How is our affair progressing? Things are worse than ever for us, and since I left you, I have discovered that my own father is my rival.

LA FL.
Your father in love?

CLE.
It seems so; and I found it very difficult to hide from him what I felt at such a discovery.

LA FL.
He meddling with love! What the deuce is he thinking of? Does he mean to set everybody at defiance? And is love made for people of his build?

CLE.
It is to punish me for my sins that this passion has entered his head.

LA FL.
But why do you hide your love from him?
CLE.
That he may not suspect anything, and to make it more easy for me to fall back, if need be, upon some device to prevent this marriage. What answer did you receive?

LA FL.
Indeed, Sir, those who borrow are much to be pitied, and we must put up with strange things when, like you, we are forced to pass through the hands of the usurers.

CLE.
Then the affair won't come off?

LA FL.
Excuse me; Mr. Simon, the broker who was recommended to us, is a very active and zealous fellow, and says he has left no stone unturned to help you. He assures me that your looks alone have won his heart.

CLE.
Shall I have the fifteen thousand francs which I want?

LA FL.
Yes, but under certain trifling conditions, which you must accept if you wish the bargain to be concluded.

CLE.
Did you speak to the man who is to lend the money?

LA FL.
Oh! dear no. Things are not done in that way.
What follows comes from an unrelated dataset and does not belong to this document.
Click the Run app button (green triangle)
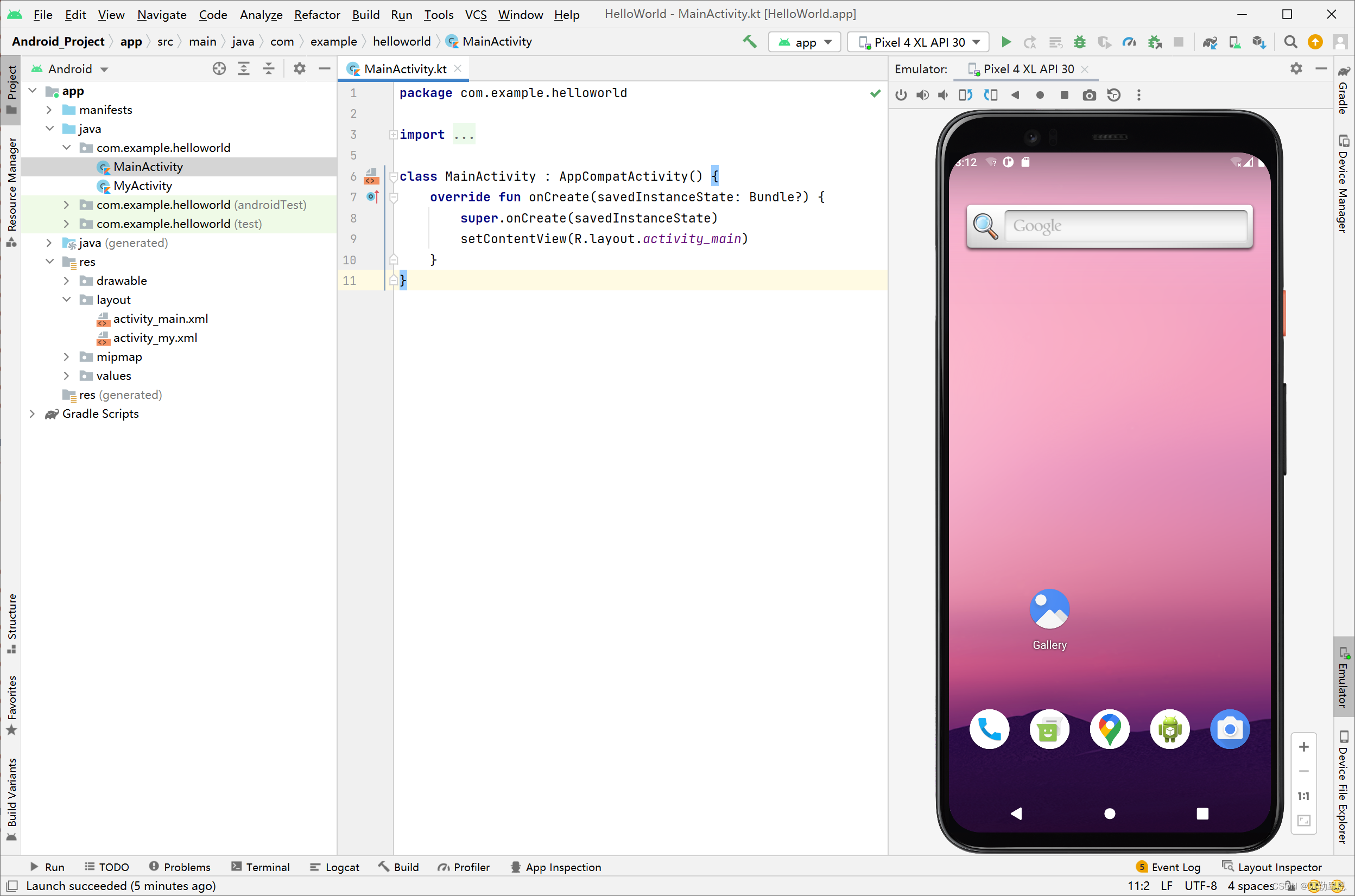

He is still more anxious than you to remain unknown. These things are greater mysteries than you think. His name is not by any means to be divulged, and he is to be introduced to you to-day at a house provided by him, so that he may hear from yourself all about your position and your family; and I have not the least doubt that the mere name of your father will be sufficient to accomplish what you wish.

CLE.
Particularly as my mother is dead, and they cannot deprive me of what I inherit from her.
LA FL.
Well, here are some of the conditions which he has himself dictated to our go-between for you to take cognisance of, before anything is begun.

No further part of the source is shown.